1. Introduction
Intracerebral hemorrhage (ICH) is a serious disease caused by rupture of blood vessels in the brain and is common in the intensive care unit (ICU)[1]. Unlike ischemic strokes that are often preceded by a transient ischemic attack, ICH appears suddenly without any warning [2]. Consequently, ICH is the most fatal form of stroke [3,4]. Two million people per year are affected by ICH, accounting for 10-15% of the world’s cerebral stroke patients [1,5]. ICH patients’ mortality approaches 40-50%, and disability in survivors is common[3,4,6,7]. Although much progress has been made in ICU research, clinical outcomes after ICH have not improved significantly in the last few decades [6,8,9]. Therefore, identifying potential patients to provide them early treatment would be an effective approach to control the ICH disease.
Several prognostic tools have been proposed for mortality and functional outcome prediction in ICH. These tools can help clinicians select the best treatment for ICH patients, facilitate communication between clinicians and patients, and serve as indicators for optimal allocation of medical resources in the ICU [10,11,12]. Peng et al. [13] established models such as RF, support vector machine (SVM), and logistic regression to predict the 30-day mortality of ICH patients. Eighteen indicators including demographic information, physiological characteristics, and laboratory parameters were used and the results showed that RF had the best predictive performance. The majority of the patients included in this study are Asian, and the number of cases (423 ICU patients) and model parameters is small, so the universality is limited.

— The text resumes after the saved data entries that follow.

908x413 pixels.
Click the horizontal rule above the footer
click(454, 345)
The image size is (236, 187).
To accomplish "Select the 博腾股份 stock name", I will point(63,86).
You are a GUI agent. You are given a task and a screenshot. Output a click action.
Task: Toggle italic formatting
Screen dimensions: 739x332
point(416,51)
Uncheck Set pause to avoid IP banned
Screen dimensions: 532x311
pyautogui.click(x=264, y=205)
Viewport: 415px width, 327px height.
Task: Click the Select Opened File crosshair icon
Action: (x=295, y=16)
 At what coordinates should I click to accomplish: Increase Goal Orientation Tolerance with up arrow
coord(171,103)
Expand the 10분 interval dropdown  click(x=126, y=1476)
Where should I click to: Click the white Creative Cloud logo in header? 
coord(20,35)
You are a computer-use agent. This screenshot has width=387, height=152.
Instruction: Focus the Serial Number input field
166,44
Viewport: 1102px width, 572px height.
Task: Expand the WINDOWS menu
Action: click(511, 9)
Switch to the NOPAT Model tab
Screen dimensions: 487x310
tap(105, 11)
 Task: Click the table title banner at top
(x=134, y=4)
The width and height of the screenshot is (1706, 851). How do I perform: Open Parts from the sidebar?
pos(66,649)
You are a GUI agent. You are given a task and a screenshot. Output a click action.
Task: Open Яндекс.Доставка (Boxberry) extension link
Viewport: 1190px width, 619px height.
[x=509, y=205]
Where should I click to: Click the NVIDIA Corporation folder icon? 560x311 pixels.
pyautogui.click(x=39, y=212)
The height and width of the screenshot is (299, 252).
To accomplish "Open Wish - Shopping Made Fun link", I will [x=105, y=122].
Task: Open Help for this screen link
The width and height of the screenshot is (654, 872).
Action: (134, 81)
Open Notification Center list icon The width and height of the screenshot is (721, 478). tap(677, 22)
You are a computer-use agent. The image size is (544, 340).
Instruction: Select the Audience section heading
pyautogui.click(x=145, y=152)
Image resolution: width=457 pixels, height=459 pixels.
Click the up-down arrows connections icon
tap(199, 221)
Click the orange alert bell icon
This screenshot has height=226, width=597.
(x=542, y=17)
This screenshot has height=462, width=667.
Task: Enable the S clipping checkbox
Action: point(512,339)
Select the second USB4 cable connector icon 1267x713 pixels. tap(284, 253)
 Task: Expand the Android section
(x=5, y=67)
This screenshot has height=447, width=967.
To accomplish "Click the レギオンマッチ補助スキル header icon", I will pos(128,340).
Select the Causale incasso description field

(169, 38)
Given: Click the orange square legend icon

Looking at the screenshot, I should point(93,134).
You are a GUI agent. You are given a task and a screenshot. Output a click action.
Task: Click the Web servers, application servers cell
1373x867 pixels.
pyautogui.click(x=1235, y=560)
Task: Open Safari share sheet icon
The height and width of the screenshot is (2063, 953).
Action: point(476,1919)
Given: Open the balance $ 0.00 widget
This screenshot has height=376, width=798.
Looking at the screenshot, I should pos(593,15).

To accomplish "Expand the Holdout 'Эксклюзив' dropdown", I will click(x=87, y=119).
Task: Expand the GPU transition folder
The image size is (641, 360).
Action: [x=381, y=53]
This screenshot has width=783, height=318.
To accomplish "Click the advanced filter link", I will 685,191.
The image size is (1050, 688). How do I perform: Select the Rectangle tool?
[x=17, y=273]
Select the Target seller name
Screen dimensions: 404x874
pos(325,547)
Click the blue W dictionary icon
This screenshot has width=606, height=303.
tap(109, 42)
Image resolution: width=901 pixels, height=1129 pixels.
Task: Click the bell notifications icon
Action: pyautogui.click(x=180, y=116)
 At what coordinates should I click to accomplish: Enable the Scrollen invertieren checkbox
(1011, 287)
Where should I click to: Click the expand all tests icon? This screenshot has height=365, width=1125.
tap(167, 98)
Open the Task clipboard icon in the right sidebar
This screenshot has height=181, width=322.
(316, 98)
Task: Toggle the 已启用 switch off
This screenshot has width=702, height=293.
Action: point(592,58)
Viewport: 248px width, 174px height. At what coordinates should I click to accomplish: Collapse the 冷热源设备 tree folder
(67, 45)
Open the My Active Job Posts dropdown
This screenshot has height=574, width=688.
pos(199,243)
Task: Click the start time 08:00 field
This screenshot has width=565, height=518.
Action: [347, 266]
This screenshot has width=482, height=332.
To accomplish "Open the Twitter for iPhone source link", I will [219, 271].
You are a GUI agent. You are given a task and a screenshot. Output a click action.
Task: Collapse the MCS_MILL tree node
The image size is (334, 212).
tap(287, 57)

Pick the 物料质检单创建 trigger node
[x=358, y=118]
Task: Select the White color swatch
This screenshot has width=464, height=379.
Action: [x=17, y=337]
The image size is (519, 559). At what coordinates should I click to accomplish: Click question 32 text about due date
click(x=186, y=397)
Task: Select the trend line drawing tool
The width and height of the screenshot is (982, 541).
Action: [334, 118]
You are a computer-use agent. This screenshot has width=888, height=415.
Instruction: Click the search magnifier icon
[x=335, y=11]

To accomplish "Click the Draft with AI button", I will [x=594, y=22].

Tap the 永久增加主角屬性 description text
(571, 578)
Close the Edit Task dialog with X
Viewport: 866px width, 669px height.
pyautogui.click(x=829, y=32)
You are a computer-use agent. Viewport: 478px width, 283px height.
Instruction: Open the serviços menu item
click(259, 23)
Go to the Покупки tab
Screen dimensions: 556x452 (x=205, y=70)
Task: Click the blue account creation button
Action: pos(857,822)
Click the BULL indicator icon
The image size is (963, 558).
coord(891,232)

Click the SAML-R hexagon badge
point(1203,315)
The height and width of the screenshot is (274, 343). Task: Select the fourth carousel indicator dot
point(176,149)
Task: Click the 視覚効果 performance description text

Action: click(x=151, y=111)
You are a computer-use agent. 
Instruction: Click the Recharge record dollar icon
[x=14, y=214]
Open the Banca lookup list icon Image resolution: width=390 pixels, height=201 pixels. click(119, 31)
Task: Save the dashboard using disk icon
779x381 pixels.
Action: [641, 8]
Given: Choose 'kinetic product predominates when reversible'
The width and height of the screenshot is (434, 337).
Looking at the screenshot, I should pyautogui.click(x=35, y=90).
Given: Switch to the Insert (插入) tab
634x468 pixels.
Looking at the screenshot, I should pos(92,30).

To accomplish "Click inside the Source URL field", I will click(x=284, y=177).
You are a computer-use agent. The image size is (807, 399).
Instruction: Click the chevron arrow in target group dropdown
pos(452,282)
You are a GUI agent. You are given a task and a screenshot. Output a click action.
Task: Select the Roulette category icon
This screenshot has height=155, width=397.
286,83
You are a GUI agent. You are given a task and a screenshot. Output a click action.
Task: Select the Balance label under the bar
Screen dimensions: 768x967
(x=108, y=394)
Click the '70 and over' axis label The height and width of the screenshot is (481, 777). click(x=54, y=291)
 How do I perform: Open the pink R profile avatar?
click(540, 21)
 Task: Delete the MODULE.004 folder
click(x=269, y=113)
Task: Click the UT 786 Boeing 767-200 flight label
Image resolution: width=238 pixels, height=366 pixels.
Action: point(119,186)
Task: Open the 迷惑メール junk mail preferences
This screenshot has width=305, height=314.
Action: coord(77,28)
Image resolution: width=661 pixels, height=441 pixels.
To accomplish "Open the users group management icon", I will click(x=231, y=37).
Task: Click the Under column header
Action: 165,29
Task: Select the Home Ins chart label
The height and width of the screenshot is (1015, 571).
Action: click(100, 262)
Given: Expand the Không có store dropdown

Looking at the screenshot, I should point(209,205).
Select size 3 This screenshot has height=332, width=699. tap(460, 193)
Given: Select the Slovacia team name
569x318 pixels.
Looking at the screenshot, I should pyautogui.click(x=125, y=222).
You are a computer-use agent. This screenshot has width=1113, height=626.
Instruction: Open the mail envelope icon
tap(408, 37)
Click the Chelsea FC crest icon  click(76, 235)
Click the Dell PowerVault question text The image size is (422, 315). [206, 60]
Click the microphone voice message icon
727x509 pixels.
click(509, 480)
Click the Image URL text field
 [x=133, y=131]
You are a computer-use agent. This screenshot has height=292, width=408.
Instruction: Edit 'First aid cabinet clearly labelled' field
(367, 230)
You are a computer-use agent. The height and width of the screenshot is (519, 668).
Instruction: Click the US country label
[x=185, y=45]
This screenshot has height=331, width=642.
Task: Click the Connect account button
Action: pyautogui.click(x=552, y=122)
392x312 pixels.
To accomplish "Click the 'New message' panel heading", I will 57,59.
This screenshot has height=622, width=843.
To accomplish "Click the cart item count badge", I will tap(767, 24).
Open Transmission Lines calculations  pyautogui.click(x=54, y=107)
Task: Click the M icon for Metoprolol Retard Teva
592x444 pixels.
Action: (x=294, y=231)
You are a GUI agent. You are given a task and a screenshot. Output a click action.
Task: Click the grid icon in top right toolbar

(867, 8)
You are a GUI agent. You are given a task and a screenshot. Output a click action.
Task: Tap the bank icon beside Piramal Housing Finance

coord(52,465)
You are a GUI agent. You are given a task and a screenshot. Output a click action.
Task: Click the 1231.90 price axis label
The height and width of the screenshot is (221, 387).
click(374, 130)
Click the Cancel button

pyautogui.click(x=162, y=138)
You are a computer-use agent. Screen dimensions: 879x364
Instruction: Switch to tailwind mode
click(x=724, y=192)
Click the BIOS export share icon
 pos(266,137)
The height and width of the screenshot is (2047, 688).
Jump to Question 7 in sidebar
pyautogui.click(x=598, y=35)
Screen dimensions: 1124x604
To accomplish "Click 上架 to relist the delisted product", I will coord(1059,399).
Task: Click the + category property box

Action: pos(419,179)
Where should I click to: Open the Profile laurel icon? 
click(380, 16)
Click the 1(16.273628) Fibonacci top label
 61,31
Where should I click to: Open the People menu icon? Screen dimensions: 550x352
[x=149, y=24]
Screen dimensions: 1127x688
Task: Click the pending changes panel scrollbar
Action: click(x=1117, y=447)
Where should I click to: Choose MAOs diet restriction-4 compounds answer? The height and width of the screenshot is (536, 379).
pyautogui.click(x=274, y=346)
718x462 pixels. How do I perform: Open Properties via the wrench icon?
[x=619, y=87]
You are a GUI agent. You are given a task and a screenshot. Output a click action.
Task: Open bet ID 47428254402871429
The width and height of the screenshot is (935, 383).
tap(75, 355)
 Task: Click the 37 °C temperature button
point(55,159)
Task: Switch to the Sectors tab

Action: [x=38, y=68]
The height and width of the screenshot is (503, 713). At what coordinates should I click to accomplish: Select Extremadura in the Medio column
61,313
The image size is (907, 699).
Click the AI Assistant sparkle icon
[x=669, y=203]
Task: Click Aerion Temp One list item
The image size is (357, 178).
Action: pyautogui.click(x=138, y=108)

Considering the limitations mentioned above, most of the existing prognostic tools for ICH patients have the problems of insufficient cases or few parameters, and less research has added the temporal information that can observe the changes of diseases and make the model prediction more accurate to the indicators of ICH patients, which has questioned the accuracy and applicability of the model prediction[13]. In this study, we aim to use machine learning to develop and validate an ICH in-hospital mortality prediction model. The publicly accessible ICU database MIMIC III[14] was used for data selection and model development. We added temporal information to ICH patients and analyzed broader variables that might affect mortality in ICH patients. Then we compared random forest (RF) model with Gradient Boosting Decision Tree (GBDT), decision tree, K-Nearest Neighbor (KNN), and Naïve Bayes models. Considering the explainability, we also used the feature importance of RF and LASSO regression to select some important features.